Given exercise A:
In the records below, copy out verbatim every line from the one with "Task: Expand the CPU Utilization branch" to the one with "tap(430, 455)", both included.
==== Supplied passage ====
Connections August 17, 2009
Revd Donald Phillipps
In last month's penetrating Connections article Donald Phillipps sees "doing good" as being at the heart of the Gospel, and warns against the legalism of the pharisees - and politicians
In the very early days of the settlement of Wellington, the New Zealand Wesleyan District Meeting decided to send an extra missionary to the Wellington region. Gideon Smales duly went south, living for a year or so at Porirua, where there was a large Maori population. His brief stay would have hardly scratched the surface of missionary history had it not been for the fact that at an auction sale in Wellington, while his brethren there were away on business, he bought four 11lb kegs of gunpowder. “Horror!” shouted the newspapers, who claimed that he had sinister motives and would probably use the powder to trade with the local Maori for provisions.
==== Record list ====
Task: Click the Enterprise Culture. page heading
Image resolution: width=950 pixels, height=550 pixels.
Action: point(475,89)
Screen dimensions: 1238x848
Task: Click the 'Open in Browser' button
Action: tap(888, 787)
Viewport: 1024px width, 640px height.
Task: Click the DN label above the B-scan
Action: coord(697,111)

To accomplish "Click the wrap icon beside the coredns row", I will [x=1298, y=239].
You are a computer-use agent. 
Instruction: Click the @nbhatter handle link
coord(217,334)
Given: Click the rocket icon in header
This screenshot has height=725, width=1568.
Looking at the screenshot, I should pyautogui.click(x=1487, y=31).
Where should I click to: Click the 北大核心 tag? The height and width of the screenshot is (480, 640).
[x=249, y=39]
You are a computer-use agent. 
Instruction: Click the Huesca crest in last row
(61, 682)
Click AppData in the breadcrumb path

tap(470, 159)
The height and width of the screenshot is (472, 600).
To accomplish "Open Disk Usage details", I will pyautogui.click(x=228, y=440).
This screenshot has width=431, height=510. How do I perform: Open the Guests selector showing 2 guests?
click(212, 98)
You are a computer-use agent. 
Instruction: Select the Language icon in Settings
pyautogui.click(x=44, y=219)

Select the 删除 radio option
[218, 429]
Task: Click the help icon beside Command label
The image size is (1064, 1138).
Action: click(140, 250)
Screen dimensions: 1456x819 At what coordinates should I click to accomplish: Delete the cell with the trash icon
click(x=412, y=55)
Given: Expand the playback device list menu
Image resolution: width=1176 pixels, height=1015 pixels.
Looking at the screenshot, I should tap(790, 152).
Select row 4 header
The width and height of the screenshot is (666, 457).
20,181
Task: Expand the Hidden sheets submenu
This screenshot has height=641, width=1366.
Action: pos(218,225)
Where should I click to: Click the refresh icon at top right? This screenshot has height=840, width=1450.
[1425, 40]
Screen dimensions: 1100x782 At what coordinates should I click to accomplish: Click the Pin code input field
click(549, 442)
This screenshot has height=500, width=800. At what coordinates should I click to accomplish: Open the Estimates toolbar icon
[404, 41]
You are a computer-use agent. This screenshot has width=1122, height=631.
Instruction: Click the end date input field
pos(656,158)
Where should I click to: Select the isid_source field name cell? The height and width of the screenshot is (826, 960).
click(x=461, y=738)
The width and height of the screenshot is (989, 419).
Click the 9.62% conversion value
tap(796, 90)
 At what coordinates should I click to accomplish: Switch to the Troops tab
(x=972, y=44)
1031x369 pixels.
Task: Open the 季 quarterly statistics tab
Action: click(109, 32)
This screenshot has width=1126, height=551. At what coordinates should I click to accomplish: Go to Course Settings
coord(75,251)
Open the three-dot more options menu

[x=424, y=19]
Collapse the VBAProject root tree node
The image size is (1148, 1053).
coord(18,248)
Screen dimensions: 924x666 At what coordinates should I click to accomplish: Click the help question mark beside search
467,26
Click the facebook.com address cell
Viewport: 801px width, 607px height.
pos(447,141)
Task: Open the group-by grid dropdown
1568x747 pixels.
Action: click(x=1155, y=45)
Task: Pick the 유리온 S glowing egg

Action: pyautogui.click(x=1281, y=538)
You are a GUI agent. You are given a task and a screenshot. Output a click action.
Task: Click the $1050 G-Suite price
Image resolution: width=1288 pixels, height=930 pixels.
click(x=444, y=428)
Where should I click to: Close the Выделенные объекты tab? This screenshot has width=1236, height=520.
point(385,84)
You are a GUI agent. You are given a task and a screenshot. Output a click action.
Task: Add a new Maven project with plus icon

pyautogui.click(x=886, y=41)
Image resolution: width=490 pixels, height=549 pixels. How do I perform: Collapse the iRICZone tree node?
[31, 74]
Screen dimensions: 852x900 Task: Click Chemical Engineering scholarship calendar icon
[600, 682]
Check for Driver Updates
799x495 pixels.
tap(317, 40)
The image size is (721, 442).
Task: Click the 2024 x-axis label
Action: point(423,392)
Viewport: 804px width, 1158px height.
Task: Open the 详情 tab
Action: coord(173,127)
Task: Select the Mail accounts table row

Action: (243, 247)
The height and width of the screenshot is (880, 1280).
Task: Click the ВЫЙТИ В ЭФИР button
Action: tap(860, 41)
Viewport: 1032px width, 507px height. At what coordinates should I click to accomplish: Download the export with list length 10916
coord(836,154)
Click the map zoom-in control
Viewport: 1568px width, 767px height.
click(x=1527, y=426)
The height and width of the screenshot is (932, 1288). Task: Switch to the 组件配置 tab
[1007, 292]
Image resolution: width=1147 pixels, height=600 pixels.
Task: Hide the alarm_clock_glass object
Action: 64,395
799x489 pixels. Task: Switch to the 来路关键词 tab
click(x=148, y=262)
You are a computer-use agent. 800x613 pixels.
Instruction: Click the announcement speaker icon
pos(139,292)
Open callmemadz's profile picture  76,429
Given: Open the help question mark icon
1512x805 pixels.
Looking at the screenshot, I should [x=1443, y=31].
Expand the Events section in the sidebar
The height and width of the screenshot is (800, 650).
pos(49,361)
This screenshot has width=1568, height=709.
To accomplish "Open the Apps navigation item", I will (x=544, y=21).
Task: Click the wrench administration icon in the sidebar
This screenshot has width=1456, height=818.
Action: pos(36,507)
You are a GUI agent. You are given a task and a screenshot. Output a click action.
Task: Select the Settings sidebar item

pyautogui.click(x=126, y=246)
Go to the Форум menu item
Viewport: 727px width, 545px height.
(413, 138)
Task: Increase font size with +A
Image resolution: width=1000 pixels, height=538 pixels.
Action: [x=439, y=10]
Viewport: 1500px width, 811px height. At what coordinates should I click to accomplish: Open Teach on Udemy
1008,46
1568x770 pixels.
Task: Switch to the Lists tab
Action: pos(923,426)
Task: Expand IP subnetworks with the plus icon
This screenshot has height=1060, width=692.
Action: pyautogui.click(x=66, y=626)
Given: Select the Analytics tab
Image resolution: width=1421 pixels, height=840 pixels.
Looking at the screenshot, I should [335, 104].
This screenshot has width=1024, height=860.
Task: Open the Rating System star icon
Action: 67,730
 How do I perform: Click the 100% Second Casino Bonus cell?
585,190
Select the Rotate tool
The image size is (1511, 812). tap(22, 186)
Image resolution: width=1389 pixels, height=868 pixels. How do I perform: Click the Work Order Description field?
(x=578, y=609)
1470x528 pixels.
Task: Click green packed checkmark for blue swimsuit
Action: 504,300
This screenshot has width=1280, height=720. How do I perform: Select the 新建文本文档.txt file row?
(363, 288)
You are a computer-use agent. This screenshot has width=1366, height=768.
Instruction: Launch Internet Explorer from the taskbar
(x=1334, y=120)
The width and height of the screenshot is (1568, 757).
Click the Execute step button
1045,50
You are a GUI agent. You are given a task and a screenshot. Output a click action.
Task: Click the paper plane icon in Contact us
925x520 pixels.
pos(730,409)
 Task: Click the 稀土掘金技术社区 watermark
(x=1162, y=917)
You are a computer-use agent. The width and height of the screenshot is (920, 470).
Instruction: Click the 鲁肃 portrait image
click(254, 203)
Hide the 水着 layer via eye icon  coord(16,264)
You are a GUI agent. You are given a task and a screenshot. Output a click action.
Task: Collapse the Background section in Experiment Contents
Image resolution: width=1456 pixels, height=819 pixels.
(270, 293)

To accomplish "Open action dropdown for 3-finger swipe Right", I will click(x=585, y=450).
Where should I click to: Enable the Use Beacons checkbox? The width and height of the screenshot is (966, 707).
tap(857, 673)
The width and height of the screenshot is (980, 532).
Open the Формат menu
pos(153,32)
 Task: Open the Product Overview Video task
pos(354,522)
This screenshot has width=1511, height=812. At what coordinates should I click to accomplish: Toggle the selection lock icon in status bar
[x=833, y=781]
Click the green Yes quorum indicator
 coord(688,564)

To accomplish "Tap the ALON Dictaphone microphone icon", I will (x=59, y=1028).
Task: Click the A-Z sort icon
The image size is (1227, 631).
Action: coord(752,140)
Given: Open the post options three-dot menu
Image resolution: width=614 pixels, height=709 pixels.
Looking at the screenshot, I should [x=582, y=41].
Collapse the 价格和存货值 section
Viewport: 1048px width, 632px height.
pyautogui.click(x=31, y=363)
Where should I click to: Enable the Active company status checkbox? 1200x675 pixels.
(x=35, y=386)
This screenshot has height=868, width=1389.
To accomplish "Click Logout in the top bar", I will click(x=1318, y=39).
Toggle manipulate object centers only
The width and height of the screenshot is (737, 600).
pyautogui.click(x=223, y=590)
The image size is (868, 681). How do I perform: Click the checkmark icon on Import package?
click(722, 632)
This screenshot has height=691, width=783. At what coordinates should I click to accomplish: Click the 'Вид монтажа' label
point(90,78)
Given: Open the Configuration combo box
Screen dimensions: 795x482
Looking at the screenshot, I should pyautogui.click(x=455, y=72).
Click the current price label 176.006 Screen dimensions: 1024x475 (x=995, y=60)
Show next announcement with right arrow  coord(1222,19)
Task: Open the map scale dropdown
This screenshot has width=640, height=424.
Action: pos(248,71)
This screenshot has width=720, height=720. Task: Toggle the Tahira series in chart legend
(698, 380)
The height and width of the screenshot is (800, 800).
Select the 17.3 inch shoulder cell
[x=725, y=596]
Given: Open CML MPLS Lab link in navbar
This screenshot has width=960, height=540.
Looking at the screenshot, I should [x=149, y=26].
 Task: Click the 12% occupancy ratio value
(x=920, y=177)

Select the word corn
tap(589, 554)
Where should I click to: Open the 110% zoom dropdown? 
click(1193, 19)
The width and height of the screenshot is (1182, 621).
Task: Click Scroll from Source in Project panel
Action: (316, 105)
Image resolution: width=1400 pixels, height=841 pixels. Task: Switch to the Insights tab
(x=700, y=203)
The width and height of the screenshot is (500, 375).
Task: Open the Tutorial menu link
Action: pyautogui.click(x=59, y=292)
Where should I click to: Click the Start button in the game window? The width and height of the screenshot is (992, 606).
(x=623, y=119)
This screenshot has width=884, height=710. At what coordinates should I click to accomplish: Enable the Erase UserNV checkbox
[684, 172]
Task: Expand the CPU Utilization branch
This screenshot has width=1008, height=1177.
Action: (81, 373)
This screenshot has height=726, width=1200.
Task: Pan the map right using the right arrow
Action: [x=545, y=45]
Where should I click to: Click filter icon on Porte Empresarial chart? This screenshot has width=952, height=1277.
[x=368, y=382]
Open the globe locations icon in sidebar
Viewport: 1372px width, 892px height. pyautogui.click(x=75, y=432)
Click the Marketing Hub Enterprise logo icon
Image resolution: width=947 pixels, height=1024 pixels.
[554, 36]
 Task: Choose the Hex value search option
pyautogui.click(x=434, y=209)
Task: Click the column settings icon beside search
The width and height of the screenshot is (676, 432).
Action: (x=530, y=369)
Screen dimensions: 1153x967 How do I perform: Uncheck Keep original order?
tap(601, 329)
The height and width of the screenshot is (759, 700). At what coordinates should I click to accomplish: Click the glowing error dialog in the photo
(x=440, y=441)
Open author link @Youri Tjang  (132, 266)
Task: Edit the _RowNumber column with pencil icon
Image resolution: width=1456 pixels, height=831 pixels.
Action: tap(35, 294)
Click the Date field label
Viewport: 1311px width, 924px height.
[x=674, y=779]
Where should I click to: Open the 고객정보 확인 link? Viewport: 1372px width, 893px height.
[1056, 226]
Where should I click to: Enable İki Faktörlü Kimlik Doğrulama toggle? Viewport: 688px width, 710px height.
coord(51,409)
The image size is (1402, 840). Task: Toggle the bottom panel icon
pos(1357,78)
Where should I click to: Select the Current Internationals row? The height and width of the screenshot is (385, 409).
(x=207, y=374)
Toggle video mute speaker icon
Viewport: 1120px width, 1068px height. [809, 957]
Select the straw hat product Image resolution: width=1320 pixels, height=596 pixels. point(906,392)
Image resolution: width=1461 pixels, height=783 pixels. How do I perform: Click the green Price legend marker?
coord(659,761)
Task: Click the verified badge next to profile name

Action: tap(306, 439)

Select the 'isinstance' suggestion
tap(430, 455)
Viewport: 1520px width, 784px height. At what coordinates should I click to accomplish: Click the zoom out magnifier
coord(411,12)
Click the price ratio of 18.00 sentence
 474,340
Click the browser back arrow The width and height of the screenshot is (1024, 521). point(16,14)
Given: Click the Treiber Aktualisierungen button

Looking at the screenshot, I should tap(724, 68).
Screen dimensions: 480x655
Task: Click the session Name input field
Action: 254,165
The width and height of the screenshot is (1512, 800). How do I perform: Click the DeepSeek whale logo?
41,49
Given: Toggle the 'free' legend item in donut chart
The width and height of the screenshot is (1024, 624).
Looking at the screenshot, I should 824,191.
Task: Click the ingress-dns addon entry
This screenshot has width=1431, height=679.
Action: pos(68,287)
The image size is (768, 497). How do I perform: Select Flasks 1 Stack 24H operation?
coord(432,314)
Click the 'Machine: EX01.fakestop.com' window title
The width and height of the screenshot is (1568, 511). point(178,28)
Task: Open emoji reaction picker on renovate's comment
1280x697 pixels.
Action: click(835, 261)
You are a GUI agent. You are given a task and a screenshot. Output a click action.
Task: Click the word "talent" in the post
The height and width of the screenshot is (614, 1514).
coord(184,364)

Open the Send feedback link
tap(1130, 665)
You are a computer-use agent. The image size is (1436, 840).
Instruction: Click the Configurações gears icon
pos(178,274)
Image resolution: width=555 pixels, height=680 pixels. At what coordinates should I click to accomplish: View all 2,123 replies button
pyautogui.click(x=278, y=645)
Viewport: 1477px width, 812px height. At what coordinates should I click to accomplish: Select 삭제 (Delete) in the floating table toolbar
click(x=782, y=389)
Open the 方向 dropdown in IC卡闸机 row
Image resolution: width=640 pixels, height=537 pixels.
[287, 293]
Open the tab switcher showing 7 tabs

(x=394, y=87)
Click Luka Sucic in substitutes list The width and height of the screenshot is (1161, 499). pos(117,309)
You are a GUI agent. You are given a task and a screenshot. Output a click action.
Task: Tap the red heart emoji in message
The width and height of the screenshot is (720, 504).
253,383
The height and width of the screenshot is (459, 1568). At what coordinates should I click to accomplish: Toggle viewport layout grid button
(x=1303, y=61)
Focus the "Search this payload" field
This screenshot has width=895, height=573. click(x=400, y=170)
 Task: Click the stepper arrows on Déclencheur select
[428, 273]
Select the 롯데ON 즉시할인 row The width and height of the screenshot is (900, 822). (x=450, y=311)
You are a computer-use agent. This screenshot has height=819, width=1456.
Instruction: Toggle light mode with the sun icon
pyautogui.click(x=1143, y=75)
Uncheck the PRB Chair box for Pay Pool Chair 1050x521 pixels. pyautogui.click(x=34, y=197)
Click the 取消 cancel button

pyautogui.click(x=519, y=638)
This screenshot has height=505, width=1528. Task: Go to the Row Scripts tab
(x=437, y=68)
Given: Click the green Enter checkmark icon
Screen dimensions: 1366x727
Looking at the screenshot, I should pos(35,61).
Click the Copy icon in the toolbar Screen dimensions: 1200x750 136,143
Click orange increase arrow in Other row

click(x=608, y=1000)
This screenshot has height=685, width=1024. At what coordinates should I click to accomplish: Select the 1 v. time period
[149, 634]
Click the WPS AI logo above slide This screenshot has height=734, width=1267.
====
Given exercise B:
Write the next part of the article about Gideon Smales and the gunpowder kegs.

Exercise output A:
Task: Expand the CPU Utilization branch
This screenshot has width=1008, height=1177.
Action: (81, 373)
This screenshot has height=726, width=1200.
Task: Pan the map right using the right arrow
Action: [x=545, y=45]
Where should I click to: Click filter icon on Porte Empresarial chart? This screenshot has width=952, height=1277.
[x=368, y=382]
Open the globe locations icon in sidebar
Viewport: 1372px width, 892px height. pyautogui.click(x=75, y=432)
Click the Marketing Hub Enterprise logo icon
Image resolution: width=947 pixels, height=1024 pixels.
[554, 36]
 Task: Choose the Hex value search option
pyautogui.click(x=434, y=209)
Task: Click the column settings icon beside search
The width and height of the screenshot is (676, 432).
Action: (x=530, y=369)
Screen dimensions: 1153x967 How do I perform: Uncheck Keep original order?
tap(601, 329)
The height and width of the screenshot is (759, 700). At what coordinates should I click to accomplish: Click the glowing error dialog in the photo
(x=440, y=441)
Open author link @Youri Tjang  (132, 266)
Task: Edit the _RowNumber column with pencil icon
Image resolution: width=1456 pixels, height=831 pixels.
Action: tap(35, 294)
Click the Date field label
Viewport: 1311px width, 924px height.
[x=674, y=779]
Where should I click to: Open the 고객정보 확인 link? Viewport: 1372px width, 893px height.
[1056, 226]
Where should I click to: Enable İki Faktörlü Kimlik Doğrulama toggle? Viewport: 688px width, 710px height.
coord(51,409)
The image size is (1402, 840). Task: Toggle the bottom panel icon
pos(1357,78)
Where should I click to: Select the Current Internationals row? The height and width of the screenshot is (385, 409).
(x=207, y=374)
Toggle video mute speaker icon
Viewport: 1120px width, 1068px height. [809, 957]
Select the straw hat product Image resolution: width=1320 pixels, height=596 pixels. point(906,392)
Image resolution: width=1461 pixels, height=783 pixels. How do I perform: Click the green Price legend marker?
coord(659,761)
Task: Click the verified badge next to profile name

Action: tap(306, 439)

Select the 'isinstance' suggestion
tap(430, 455)

Exercise output B:
Until the discovery of that bit of gossip I admit I had never thought of the missionaries having a use for gunpowder. But, of course, they did. Like the early settlers they needed a ‘fowling-piece’ to shoot birds for the pot. They would have said that owning a rifle was a ‘good thing,’ when it was used for that purpose. And equally, of course, they said it was a ‘bad thing’ when it was used as a weapon in tribal warfare. It’s not that a rifle is inherently ‘bad’ or ‘good’ - it’s the use to which it is put that carries the moral overtone.
I have come across a photo of a sculpture in wood, by Michael Parekowhai, in the Auckland Art Gallery. Just a series of items carefully and accurately carved in wood of what might be called everyday utensils - forks and shovels and saws and mallets; crutches and paddles and ladders and walking-sticks; rifles and swords and axes and arrows. What makes the sculpture even more memorable is the title the artist gave it: ‘And he went about doing good.’ (Acts 10:38)
Mr Parekowhai has very accurately caught the dilemma facing not just a missionary in the 19th century, but anyone who would want to be called a Christian in the 21st. The use to which we put the results of our creative skills always carries with it some degree of ambiguity - the things that were initially imagined as benefits to humanity can so very easily become bane rather than blessing.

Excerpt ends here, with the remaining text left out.